Work through the data below and copy out every line where "computer" is found.

━━━━━ Data shown ━━━━━

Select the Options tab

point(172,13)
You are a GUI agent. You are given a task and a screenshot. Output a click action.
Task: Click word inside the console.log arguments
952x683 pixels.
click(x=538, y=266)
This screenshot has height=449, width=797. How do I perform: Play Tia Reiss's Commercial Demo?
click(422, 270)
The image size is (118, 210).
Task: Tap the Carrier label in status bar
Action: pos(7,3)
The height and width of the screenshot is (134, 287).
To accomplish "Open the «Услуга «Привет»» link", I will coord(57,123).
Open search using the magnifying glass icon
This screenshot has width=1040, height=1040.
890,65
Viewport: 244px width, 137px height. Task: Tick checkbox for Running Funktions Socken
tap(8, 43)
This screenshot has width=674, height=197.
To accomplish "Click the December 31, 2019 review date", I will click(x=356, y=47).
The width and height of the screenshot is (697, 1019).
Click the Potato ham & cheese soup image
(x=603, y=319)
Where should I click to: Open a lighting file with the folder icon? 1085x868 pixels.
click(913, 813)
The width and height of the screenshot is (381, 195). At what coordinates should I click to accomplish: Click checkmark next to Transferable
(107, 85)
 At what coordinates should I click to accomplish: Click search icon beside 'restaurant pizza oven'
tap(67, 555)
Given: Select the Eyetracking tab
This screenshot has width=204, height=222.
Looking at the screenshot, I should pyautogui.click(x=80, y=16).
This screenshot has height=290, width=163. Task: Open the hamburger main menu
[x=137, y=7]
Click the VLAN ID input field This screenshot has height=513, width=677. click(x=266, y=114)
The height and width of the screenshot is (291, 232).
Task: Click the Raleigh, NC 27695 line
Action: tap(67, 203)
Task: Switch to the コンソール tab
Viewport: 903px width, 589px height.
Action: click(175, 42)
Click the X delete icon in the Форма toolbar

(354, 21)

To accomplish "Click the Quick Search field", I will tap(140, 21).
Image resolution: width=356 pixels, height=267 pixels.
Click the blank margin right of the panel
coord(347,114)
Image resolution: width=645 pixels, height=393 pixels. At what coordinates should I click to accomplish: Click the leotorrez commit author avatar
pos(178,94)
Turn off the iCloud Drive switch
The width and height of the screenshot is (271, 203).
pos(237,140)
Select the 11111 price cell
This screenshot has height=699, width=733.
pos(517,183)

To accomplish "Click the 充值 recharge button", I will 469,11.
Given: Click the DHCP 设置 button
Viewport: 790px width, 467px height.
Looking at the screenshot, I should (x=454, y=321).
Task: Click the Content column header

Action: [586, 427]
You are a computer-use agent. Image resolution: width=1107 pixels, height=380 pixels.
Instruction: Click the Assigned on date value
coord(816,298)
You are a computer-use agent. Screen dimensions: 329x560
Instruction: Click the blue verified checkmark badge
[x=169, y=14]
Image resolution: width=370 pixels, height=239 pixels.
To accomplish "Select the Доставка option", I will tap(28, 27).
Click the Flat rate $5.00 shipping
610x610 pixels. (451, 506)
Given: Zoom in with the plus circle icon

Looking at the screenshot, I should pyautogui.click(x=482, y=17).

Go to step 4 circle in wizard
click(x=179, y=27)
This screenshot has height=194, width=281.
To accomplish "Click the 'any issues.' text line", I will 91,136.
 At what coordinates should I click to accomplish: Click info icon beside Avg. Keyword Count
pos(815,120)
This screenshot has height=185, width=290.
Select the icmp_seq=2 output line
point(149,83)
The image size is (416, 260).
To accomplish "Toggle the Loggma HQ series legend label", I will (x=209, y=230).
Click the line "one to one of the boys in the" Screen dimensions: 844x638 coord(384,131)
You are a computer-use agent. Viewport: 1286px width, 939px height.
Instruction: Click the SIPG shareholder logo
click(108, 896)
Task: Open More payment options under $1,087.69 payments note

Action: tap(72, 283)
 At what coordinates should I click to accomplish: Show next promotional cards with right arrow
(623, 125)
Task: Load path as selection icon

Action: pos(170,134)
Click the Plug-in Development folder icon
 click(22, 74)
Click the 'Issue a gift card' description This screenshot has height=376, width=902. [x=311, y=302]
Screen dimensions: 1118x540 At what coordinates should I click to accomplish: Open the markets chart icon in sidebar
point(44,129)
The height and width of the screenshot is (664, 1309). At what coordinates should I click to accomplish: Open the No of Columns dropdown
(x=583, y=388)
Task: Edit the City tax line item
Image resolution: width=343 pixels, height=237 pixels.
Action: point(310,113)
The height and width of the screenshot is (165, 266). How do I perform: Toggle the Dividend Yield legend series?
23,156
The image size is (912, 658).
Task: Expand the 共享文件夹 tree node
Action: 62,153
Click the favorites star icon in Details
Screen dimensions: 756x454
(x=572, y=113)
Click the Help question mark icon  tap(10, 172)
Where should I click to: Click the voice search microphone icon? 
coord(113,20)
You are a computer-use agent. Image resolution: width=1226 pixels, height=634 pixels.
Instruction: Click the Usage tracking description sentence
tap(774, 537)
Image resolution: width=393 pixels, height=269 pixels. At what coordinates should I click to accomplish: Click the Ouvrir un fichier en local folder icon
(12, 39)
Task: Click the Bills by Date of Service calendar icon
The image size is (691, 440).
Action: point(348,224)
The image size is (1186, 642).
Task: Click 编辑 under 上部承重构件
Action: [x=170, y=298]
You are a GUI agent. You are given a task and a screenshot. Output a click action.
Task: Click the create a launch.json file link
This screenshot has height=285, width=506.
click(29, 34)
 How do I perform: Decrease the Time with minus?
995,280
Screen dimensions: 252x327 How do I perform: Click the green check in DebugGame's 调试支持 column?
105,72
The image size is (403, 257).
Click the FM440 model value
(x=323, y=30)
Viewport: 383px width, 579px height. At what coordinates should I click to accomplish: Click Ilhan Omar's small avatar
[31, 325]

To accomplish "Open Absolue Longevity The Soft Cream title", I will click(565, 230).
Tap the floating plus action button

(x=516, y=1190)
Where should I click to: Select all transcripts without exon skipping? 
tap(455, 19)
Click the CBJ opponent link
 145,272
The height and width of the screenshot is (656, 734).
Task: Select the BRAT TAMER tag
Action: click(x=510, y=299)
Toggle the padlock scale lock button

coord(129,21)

━━━━━

Task solution:
You are a computer-use agent. Image resolution: width=1107 pixels, height=380 pixels.
You are a computer-use agent. Screen dimensions: 329x560
You are a computer-use agent. Viewport: 1286px width, 939px height.
You are a computer-use agent. Image resolution: width=1226 pixels, height=634 pixels.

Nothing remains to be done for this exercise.